▶ To be done:
Locate each line in the listing below that contains the word "screenshot" and copy those lines.

(Entries for locating text and elements)
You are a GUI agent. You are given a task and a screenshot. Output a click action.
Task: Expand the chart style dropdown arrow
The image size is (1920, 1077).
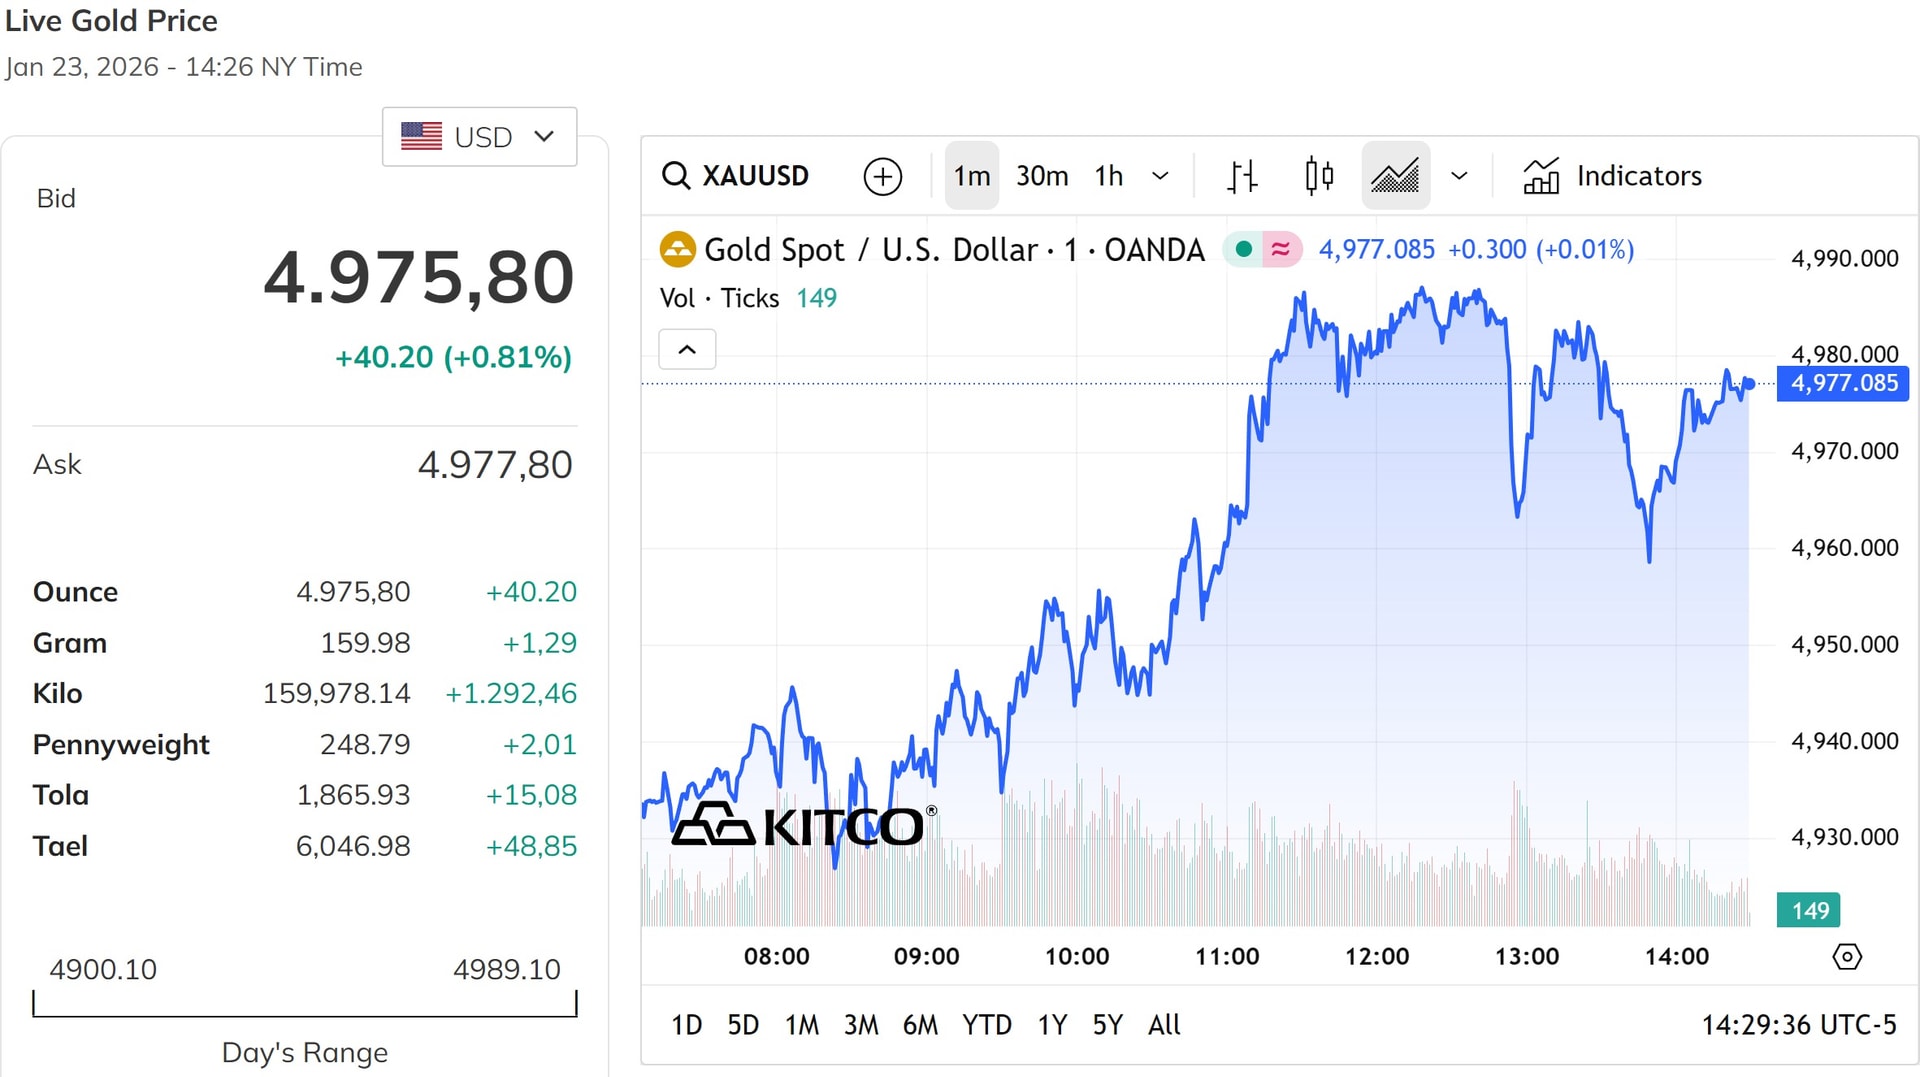pyautogui.click(x=1459, y=176)
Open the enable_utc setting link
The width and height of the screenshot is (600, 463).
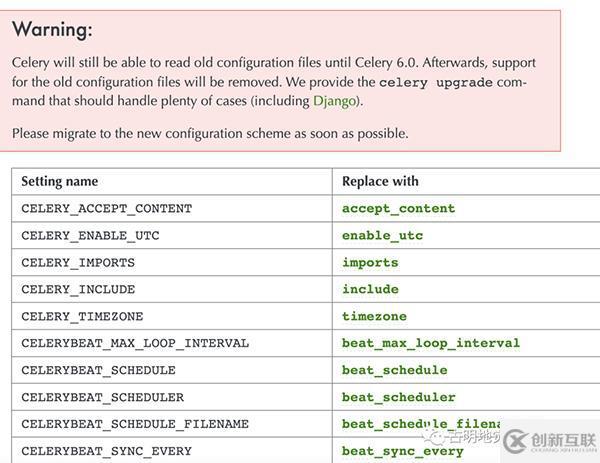pyautogui.click(x=382, y=235)
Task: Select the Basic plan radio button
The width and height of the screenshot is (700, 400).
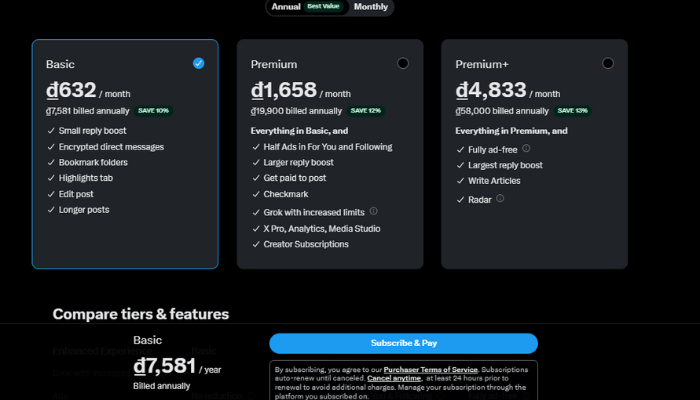Action: click(198, 63)
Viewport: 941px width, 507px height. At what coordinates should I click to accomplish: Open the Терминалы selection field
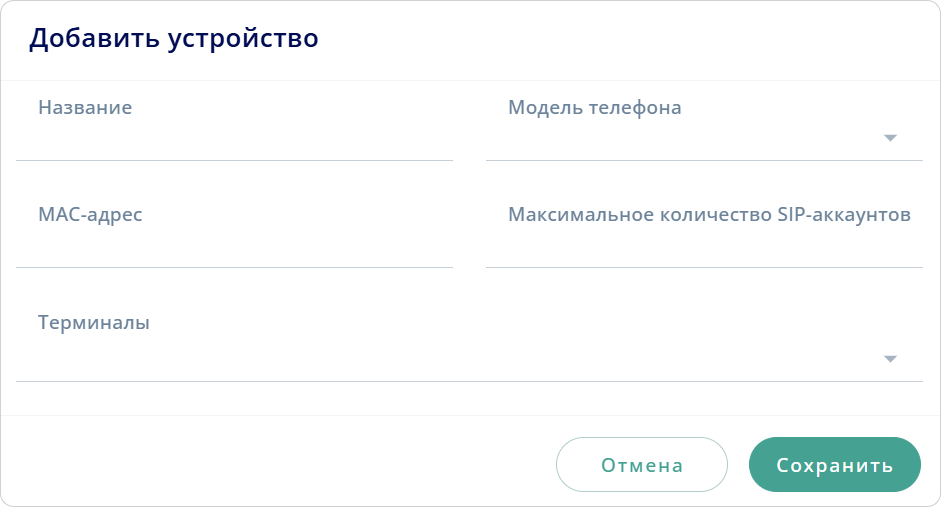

▶ Complete answer:
You are a GUI agent. You are given a task and a screenshot. Output a click action.
The width and height of the screenshot is (600, 463).
The width and height of the screenshot is (700, 400).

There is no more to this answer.